Я назвал "Калхаса" "Лебединой песней". Название длинное, кисло-сладкое, но другого придумать никак не мог, хотя думал долго. Простите, что я так долго возился с пьесой. Дело в том, что ей пришлось пройти в этот раз два чистилища: драмат<ическую> цензуру и комитет. Если бы не цензура, то она давно уже была бы у Вас.
Почтение Лидии Николаевне. Желаю Вам здоровья.
Душевно преданный
А. Чехов.
514. E. M. ЛИНТВАРЕВОЙ
27 октября 1888 г. Москва.
27 окт.
Доктор, Вы забыли написать, сколько стоят плахты. Такая скрытность меня немножко конфузит. Пожалуйста, напишите, и буде пожелаете дать какое-нибудь поручение, не церемоньтесь и давайте: я к Вашим услугам.
Премия имеет значение, так сказать, духовное. Если глядеть на нее с чиновничьей точки зрения, то она уподобляется Станиславу 3-й степени. Она казенная. Когда меня потащат служить на войну, ее запишут в мой формулярный список; главный корпусный доктор, прочитав сей список, глубокомысленно почешет у себя за ухом и промычит: "М-да..." Вот и всё.

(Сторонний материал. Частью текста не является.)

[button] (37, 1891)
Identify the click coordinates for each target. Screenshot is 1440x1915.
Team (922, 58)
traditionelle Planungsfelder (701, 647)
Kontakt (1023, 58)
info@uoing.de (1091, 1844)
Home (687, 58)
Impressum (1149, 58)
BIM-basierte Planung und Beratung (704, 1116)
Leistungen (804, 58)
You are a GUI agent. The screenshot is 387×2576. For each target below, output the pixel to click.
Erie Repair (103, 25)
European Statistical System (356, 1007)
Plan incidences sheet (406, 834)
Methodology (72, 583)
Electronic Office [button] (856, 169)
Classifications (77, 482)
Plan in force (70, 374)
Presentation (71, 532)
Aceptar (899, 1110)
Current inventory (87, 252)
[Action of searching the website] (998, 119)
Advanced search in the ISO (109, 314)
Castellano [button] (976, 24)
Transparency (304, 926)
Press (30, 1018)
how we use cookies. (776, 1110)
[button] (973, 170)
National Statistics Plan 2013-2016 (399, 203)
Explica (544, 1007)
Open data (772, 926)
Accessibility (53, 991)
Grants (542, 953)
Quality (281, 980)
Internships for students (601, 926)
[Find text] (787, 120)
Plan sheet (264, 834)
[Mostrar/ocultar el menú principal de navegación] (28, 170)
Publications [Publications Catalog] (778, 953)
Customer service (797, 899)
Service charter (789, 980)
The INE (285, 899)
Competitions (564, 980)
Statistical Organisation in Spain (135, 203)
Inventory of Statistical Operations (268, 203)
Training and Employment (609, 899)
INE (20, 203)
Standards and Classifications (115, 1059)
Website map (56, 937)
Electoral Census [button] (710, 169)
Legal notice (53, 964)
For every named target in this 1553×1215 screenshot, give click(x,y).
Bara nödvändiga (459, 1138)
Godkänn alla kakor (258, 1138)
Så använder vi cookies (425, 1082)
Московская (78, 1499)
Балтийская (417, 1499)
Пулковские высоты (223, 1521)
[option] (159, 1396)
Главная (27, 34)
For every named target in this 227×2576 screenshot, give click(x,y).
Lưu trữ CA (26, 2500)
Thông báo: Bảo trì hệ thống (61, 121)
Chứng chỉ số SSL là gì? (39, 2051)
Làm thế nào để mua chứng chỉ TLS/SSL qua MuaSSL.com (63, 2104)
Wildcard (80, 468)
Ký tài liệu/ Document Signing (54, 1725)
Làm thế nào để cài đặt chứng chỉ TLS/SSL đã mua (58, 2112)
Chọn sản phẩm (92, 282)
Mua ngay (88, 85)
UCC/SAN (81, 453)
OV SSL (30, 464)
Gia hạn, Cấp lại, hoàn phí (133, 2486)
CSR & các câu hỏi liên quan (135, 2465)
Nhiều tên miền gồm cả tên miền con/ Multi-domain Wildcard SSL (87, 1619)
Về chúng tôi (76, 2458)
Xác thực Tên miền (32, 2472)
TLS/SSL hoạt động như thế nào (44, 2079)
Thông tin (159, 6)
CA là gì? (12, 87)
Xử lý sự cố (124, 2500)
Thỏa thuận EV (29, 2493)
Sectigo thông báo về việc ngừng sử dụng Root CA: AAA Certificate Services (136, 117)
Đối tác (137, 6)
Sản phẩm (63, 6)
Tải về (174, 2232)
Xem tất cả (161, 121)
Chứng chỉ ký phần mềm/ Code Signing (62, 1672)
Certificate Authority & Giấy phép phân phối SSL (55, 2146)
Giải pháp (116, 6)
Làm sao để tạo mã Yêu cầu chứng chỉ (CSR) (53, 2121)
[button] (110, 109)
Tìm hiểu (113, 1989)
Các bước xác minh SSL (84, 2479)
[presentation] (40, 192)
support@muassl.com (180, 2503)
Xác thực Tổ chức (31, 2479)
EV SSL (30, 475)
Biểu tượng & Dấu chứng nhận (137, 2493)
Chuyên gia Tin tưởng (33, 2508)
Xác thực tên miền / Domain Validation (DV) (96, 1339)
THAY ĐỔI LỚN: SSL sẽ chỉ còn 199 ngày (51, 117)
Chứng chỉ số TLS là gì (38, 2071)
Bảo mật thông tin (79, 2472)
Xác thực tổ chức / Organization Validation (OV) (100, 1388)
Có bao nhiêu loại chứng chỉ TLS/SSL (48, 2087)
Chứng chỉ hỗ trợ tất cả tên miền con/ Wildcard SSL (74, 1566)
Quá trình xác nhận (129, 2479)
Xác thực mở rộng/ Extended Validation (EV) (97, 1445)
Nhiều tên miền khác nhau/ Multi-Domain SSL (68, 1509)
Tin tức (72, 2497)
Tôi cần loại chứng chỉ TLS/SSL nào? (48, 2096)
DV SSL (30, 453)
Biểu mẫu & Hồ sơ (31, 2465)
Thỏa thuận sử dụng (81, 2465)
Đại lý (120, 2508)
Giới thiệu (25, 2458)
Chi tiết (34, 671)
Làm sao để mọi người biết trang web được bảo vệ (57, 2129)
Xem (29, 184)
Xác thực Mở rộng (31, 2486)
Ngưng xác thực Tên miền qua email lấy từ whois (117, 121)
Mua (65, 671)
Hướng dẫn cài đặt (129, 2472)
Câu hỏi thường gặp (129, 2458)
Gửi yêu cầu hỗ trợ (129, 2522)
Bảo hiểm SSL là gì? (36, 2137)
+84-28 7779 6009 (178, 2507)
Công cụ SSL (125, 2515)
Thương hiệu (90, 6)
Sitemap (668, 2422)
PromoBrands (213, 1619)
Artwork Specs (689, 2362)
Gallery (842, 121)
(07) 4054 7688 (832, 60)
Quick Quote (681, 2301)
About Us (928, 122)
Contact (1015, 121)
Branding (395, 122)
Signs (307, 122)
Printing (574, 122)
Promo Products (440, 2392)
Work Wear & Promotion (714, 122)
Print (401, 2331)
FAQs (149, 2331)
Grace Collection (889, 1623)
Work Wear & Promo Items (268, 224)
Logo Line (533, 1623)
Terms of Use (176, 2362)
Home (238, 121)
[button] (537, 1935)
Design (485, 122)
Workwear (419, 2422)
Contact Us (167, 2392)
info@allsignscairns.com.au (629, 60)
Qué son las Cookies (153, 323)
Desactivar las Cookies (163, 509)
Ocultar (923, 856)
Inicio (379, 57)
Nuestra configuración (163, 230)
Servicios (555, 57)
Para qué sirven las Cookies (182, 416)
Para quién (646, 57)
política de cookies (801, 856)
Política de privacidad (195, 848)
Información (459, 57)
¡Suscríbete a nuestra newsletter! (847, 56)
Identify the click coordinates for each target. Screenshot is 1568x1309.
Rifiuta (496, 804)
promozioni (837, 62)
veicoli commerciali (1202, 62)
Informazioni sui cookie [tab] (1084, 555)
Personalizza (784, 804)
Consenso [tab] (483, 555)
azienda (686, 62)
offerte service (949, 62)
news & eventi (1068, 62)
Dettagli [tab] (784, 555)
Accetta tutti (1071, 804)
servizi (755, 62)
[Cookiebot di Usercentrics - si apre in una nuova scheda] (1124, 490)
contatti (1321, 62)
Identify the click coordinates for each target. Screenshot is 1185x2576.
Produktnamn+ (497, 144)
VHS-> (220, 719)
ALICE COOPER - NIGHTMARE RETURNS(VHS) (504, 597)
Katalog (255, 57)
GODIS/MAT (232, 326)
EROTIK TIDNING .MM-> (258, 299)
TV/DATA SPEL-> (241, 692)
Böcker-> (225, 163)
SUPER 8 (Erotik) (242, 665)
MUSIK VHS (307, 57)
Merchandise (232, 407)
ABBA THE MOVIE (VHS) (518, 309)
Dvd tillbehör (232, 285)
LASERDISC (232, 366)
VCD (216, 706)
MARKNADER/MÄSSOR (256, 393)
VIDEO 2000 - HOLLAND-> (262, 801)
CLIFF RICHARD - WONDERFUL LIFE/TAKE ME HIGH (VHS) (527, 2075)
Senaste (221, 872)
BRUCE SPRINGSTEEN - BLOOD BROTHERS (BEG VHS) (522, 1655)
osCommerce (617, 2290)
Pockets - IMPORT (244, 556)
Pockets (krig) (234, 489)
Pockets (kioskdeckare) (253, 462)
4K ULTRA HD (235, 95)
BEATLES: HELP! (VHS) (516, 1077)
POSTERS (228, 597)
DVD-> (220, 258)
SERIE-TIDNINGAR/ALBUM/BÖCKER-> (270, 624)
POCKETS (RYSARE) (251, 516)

Здоровья своего я не понимаю. Дня четыре было кровохарканье, а теперь, кроме ничтожного кашля, ничего... Вы рекомендуете мне принять меры, а не называете этих мер. Принимать доверов порошок? Пить анисовые капли? Ехать в Ниццу? Не работать? Давайте, доктор, условимся: не будем больше никогда говорить ни о мерах, ни об "Эпохе"...
Весь октябрь я ничего не делал. Приводил в порядок свои сценические безделки, писал длинные письма и передовые статьи, а беллетристикой не занимался. Сегодня в "Новом времени" (среда, 26-го окт<ября> есть мой короткий вопль по адресу покойного Пржевальского - образчик моих передовиц. Таких людей, как Пржевальский, я люблю бесконечно.
Вашей фразы, где Вы говорите о "мотивах, руководящих благородными и возвышенными душами", я не понял. Если это камешек в мой огород, то, уверяю Вас, в моей пустеющей от скуки голове нет решительно никаких мотивов. Впрочем, есть только два мотива: 1) не залезть в долги и 2) дождаться скорее весны и удрать куда-нибудь из Москвы, чтобы ничего не делать. Других мотивов, задач и желаний у меня нет.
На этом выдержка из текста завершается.